ジオングはア・バオア・クーの側面をガンダムを探して飛行する。
そして、右前方に純白のヒカリを感じた。
「いたな、アムロ!!」
同時にアムロもシャアの気配を感じていた。
「見つけた!シャア!!」
双方は互いに向けて加速し、同時に攻撃を仕掛ける。
互いの発射したビームが双方の機体を掠める。
サイコミュを搭載したジオングは両手のビームをあらゆる方向から照射してガンダムを狙う。
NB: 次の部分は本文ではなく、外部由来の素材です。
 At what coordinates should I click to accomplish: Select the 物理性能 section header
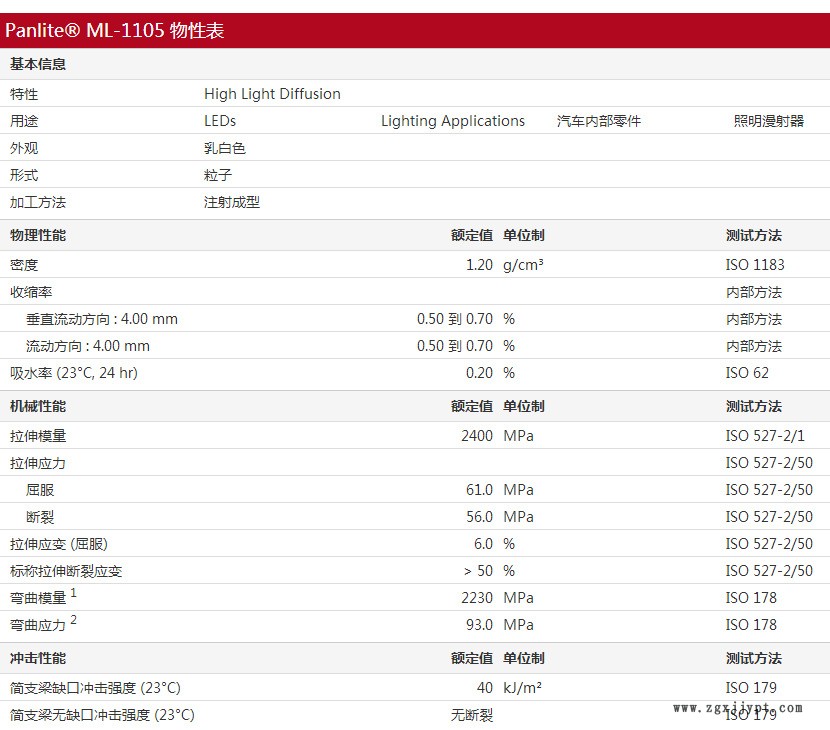[x=38, y=235]
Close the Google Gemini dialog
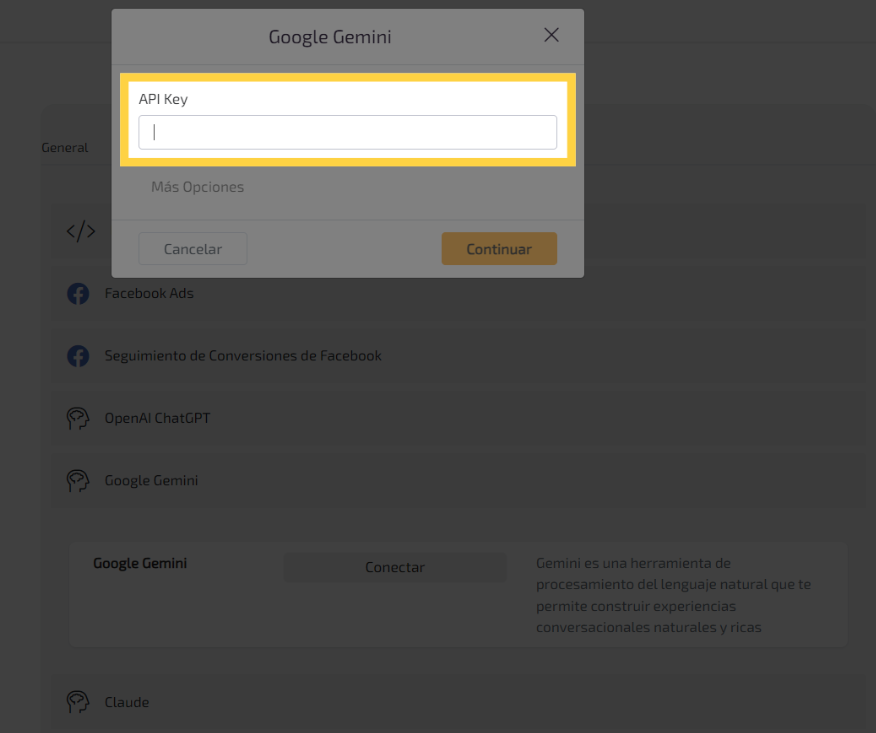 (x=551, y=35)
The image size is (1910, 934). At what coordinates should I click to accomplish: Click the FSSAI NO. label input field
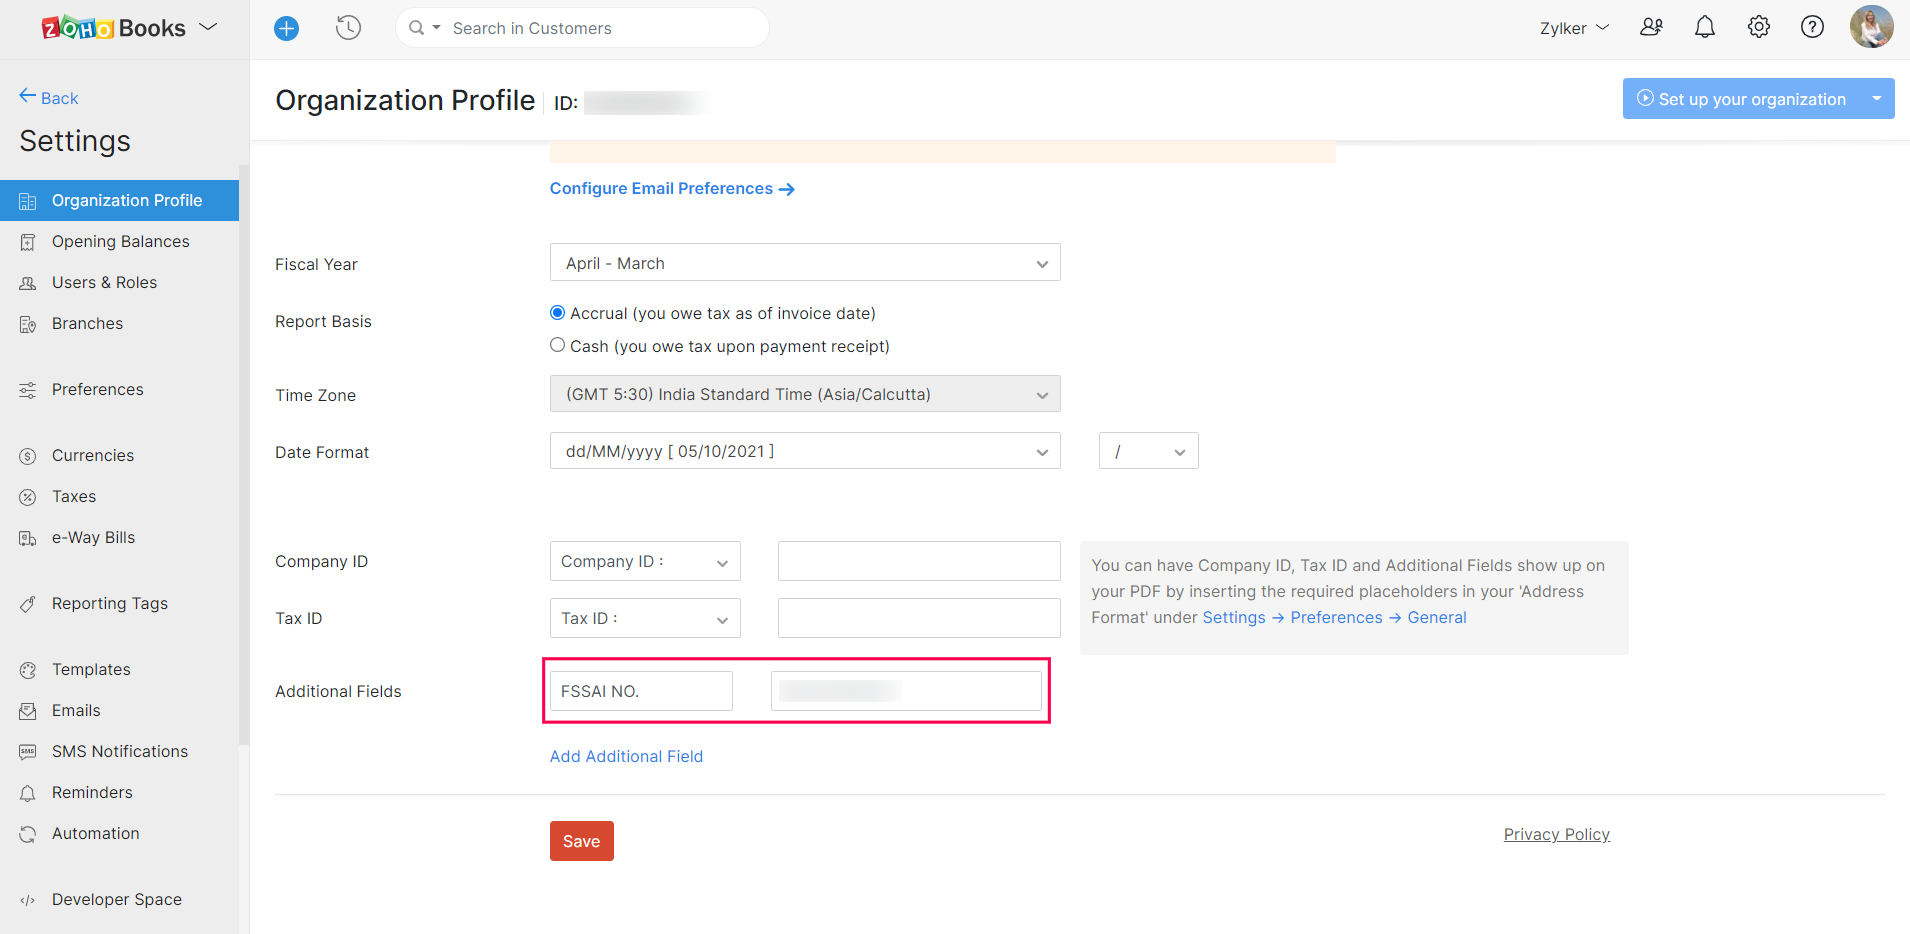click(x=641, y=691)

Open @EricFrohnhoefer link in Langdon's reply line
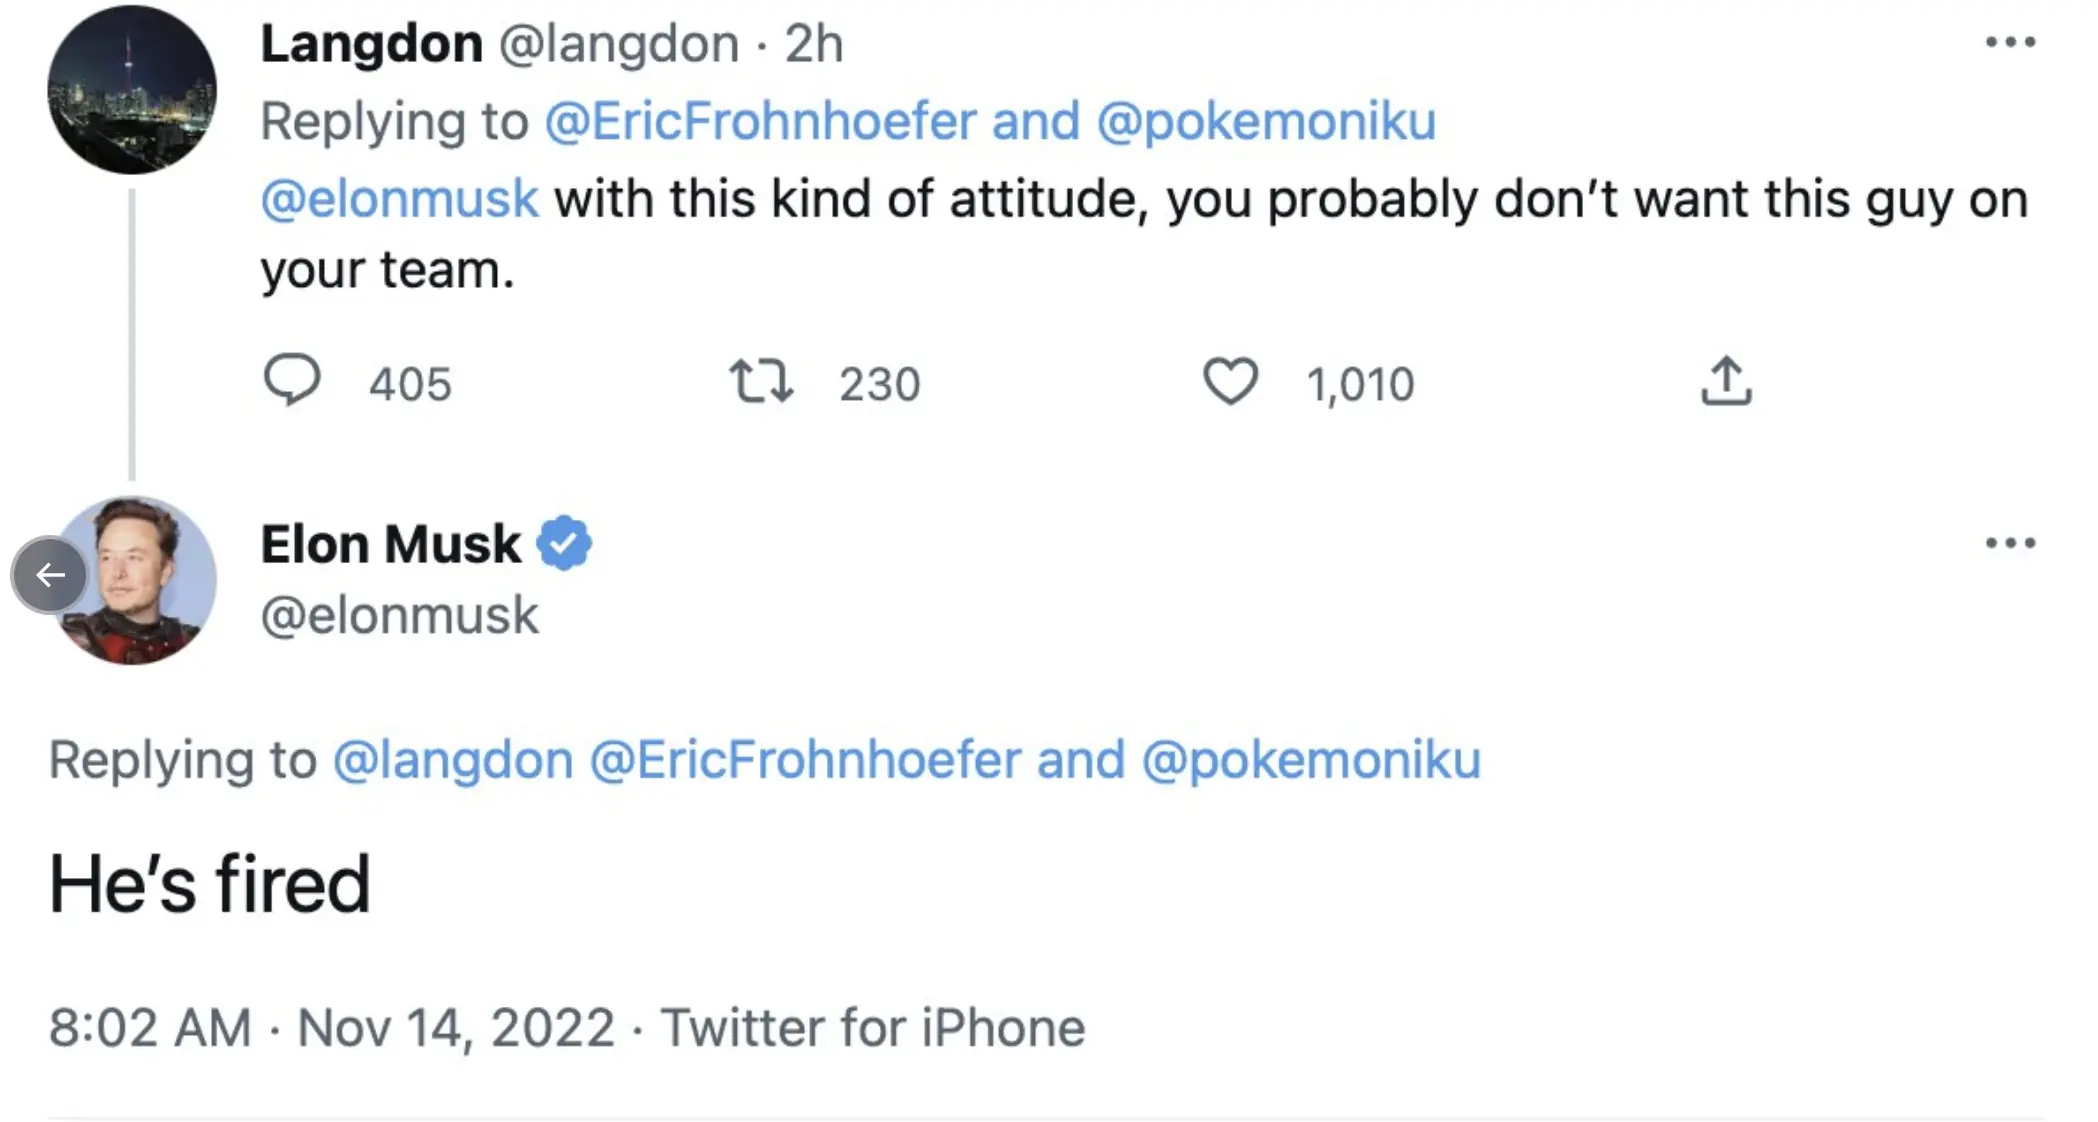[760, 122]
「何!?ララァのビットと同じ?サイコミュ搭載マシンか!?」
アムロはそのビームの動きを必死で読む。
「早い!!でも…見える!!」
ギリギリで躱しながら片方の手をビームライフルで破壊する。
「ちっ!やるな、アムロ!」
しかし、シャアのジオングもガンダムの右腕を撃ち抜く。
「クソ!!」
「アムロ!決着を付けるぞ!」
「シャア!!」
二機は何度も交錯し合い、互いの攻撃を躱し、攻め込む。
その光景をカイとハヤトが驚愕の目で見つめる。
「なんて戦いだ、アムロを援護しようにもとてもじゃないが動きが早すぎて入り込めない!!」
「ハヤト!相手は赤い彗星だ!奴はアムロに任せて俺たちは要塞に突っ込むぞ!」
「は、はい!」
『アムロ!死ぬなよ!』
カイは心の中でそう叫ぶとハヤトと共に要塞へと向かいバーニアを吹かした。

「シャア!!なぜララァを巻き込んだ!彼女は戦いをする人ではなかったのに!!」
ライフルでジオングの胴体を狙いながらアムロが叫ぶ。
「この戦争で戦う為にはララァの力が必要だった!君のその力もな!」
「ニュータイプは戦争の道具じゃない!!」
「ふふ、フラナガン機関での君のニュータイプ能力の分析結果をまだ伝えてなかったな。君は戦闘に特化したニュータイプだそうだ!」
「なっ!」
「君が一番分かっているだろう?自分がどれだけ兵器として優秀なのか!」
ガンダムの攻撃を躱わしながらジオングの頭部から発射されたバルカン砲がガンダム頭部を撃ち抜きメインカメラを破壊する。
「うるさい!!黙れ!!」
メインカメラを破壊されても尚、怯む事なく向かってくるアムロに苦笑が漏れる。
「カメラ無しでも君には見えているんだろう?それでもまだ、ニュータイプは戦争の道具じゃないと?」
脳裏にはっきりと見えるジオングの…シャアの動きに自身が異常な力を持っている事を再認識させられる。